Comment by hansvm 19 hours ago

7 replies

One flaw I've seen in "Parse, Don't Validate" as it pertains to real codebases is that you end up with a combinatorial prolieration of types.

E.g., requiring that a string be base64, have a certain fixed length, and be provided by the user.

E.g., requiring that a file have the correct MIME type, not be too large, and contain no EXIF metadata.

If you really always need all n of those things then life isn't terrible (you can parse your data into some type representing the composition of all of them), but you often only need 1, 2, or 3 and simultaneously don't want to duplicate too much code or runtime work, leading to a combinatorial explosion of intermediate types and parsing code.

As one possible solution, I put together a POC in Zig [0] with one idea, where you abuse comptime to add arbitrary tagging to types, treating a type as valid if it has the subset of tags you care about. I'm very curious what other people do to appropriately model that sort of thing though.

[0] https://github.com/hmusgrave/pdv

deredede 15 hours ago

> E.g., requiring that a file have the correct MIME type, not be too large, and contain no EXIF metadata.

"Parse, don't validate" doesn't mean that you must encode everything in the type system -- in fact I'd argue you should usually only create new types for data (or pieces of data) that make sense for your business logic.

Here the type your business logic cares about is maybe "file valid for upload", and it is perfectly fine to have a function that takes a file, perform a bunch of checks on it, and returns a "file valid for upload" new type if it passes the checks.
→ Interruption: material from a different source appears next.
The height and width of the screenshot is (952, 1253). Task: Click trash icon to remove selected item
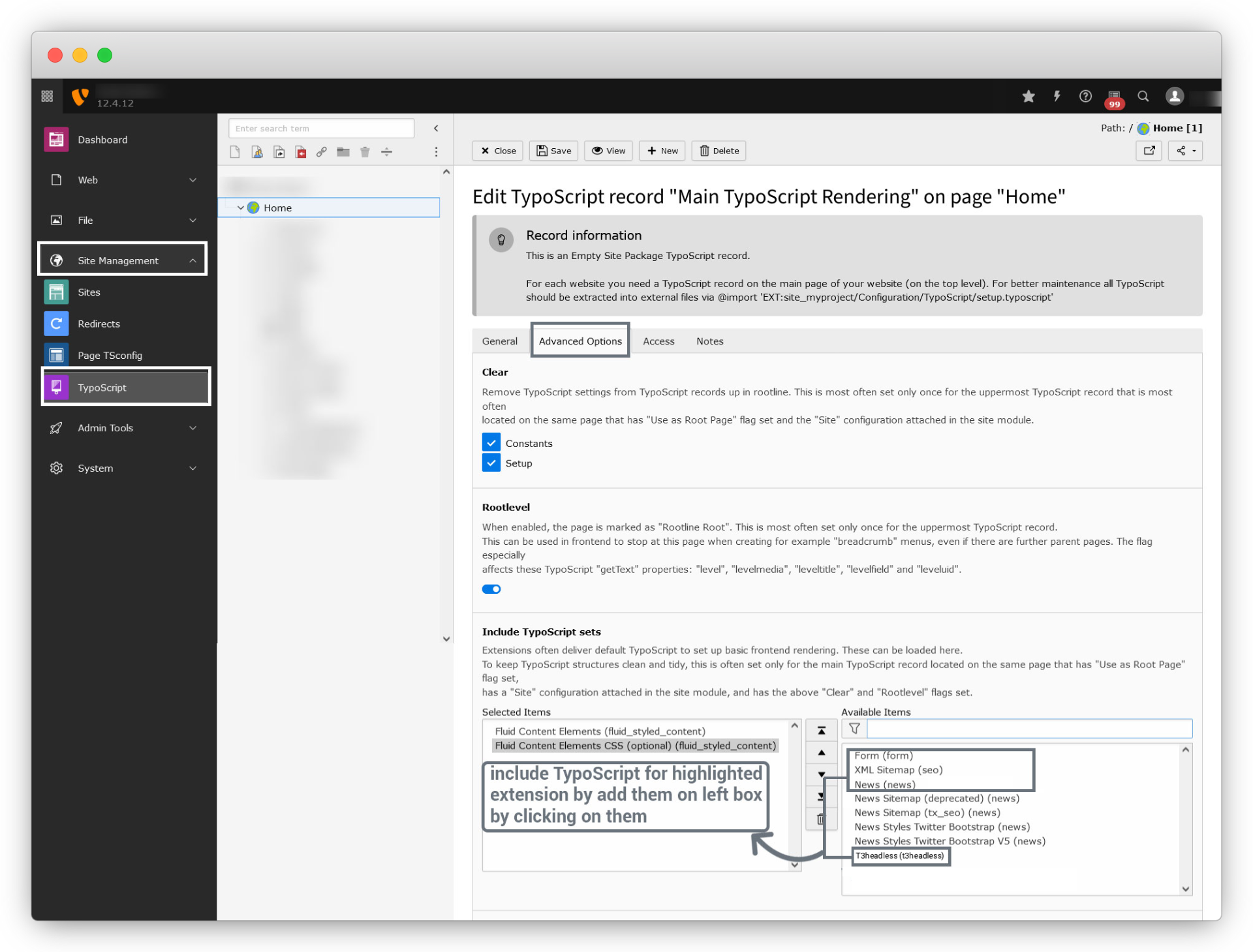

jeremyscanvic 18 hours ago

You might be interested in Lean's way of doing things. They have normal types (e.g. numeric types) and subtypes (e.g. numbers less than zero). An element of the subtype "numbers less than zero" can be understood as a tuple containing the actual number (which has a normal numeric type) and a proof that this specific number is indeed less than zero.

https://lean-lang.org/doc/reference/latest/Basic-Types/Subty...

tacitusarc 17 hours ago

Structs are representations of combinatorial types! In your file case, you could parse the input into a struct, and then accept or reject further processing based on that contents of that struct.

Of course, it would be reasonable to claim that the accept/reject step is validation, but I believe “Parse, don’t validate” is about handling input, not an admonition to never perform validation.

  • mrkeen 17 hours ago

    In pure C however, you still get the types-in-source-code explosion, for lack of parametric polymorphism. You need an email_or_error and a name_or_error, etc. The alternative is to fake PP with a void*, but that's so ugly I think I'd scrap the whole effort and just use char*.

    > I believe “Parse, don’t validate” is about handling input, not an admonition to never perform validation.

    It's about validation happening at exactly one place in the code base (during the "parse" - even though it's not limited to string-processing), so that callers can't do the validation themselves - because callers will validate 0 times or n>1 times.

    • deredede 15 hours ago

      > You need an email_or_error and a name_or_error, etc.

      You don't need that. A practical solution is a generic `error` type that you return (with a special value for "no error") and `name` or `email` output arguments that only get set if there's no error.

      • mrkeen 2 hours ago

        IOW return something for the caller to validate.

        • deredede an hour ago

          "Parse, don't validate" is a catchy way of saying "Instead of mixing data validation and data processing, ensure clean separation by first parsing 'input data' into 'valid data', and then only process 'valid data'".

          It doesn't mean you should completely eliminate `if` statements and error checking.